In March 1270 or 1271 Floris V, Count of Holland was at Haamstede Castle. At the time the castle belonged to a branch of the Van Renesse family, naming itself Van Renesse van Haamstede. In about 1296 Jan van Renesse van Haamstede, son of Costijn died childless, leading to the count of Zeeland becoming owner of Haamstede.

=== Van Haamstede ===
In October 1299 John I, Count of Holland, then gave Haamstede to his dear brother Witte (1280/1282–1321). Witte was a bastard of Floris V. Witte thus became Witte van Haemstede. He became famous in the early nineteenth century for beating the Flemish in 1304. Nowadays it is not so sure that this really happened.
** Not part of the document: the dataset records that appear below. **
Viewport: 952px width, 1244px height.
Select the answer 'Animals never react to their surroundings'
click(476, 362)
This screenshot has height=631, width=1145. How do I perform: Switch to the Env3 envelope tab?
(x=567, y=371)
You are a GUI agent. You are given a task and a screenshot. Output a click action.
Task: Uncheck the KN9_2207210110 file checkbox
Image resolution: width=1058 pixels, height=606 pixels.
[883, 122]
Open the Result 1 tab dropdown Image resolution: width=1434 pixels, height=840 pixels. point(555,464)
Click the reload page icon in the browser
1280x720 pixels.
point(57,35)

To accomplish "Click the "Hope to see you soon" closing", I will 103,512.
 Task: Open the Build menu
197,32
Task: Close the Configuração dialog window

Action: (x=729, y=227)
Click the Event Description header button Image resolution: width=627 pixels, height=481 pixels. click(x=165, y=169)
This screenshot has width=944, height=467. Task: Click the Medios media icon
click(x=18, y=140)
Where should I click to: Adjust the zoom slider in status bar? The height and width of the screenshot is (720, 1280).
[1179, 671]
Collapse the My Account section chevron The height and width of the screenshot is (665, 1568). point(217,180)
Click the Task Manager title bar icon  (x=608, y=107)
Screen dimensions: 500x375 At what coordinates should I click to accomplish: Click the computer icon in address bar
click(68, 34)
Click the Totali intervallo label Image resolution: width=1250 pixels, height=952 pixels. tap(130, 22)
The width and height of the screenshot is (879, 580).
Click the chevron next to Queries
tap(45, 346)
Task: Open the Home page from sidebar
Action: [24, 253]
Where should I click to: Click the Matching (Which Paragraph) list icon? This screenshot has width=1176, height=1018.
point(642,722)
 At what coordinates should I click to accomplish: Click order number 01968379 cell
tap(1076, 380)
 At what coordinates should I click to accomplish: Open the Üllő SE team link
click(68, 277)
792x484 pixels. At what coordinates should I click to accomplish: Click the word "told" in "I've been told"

In 1313 Witte again got Haamstede granted to him, as well as a lot of other territories of the Van Renesse family on Schouwen. It therefore seems that the first grant did not lead to an actual change of possession.

After the death of Witte his extensive goods remained undivided till 1335. Witte was succeeded by his son Floris I van Haamstede, who is mentioned as Lord of Haamstede in July 1338. According to Nagtglas a Floris was killed in the Battle of Zwartewaal. What is certain is that Floris I van Haamstede was killed near Warns in 1345.

In 1354 A Jan Suermont, bastard of Willem III of Holland, got Haamstede Castle from Count Willem V.

=== De Gruuthuse ===
In June 1456 Louis de Gruuthuse (1427-1492) bought Haamstede. After an (armed) conflict with the Lord of Hodenpijl, Louis definitely gained control of Haamstede in 1468. In 1493 he was succeeded by his son Jan, who married Maria de Melun. In 1525 the castle burned down, see above.

Jan's son René (?-1572) married Beatrix de la Chambre. Their daughter Maria Catharina van Brugge married Louis de la Baume Lord of Perez etc. Because he was on the Spanish side, Haamstede was sequestered by the States of Zeeland in 1583.

=== Van den Eynde ===
In 1609 Jonkheer Jacob van den Eynde married Clara van Raaphorst, and so became owner of Haamstede Castle. He was a captain in the army and died in 1614. His widow then remarried to Jacob Jacobsz. de Witte, and died in 1620. In 1638 he was succeeded by his son Witte Jacobsz. de Witte. After Witte's death he was succeeded by his sister Agatha.

=== Van der Lek de Clercq ===
In April 1853 Haamstede Castle was auctioned for 96,184.30 guilders. There were four buyers, but in 1863 Mr. C. van der Lek de Clerq became the sole owner.

== Current owners ==
In 1973 the castle had been restored. In 1981 it was sold to Natuurmonumenten Society. However, the family preserved the right to live in the castle.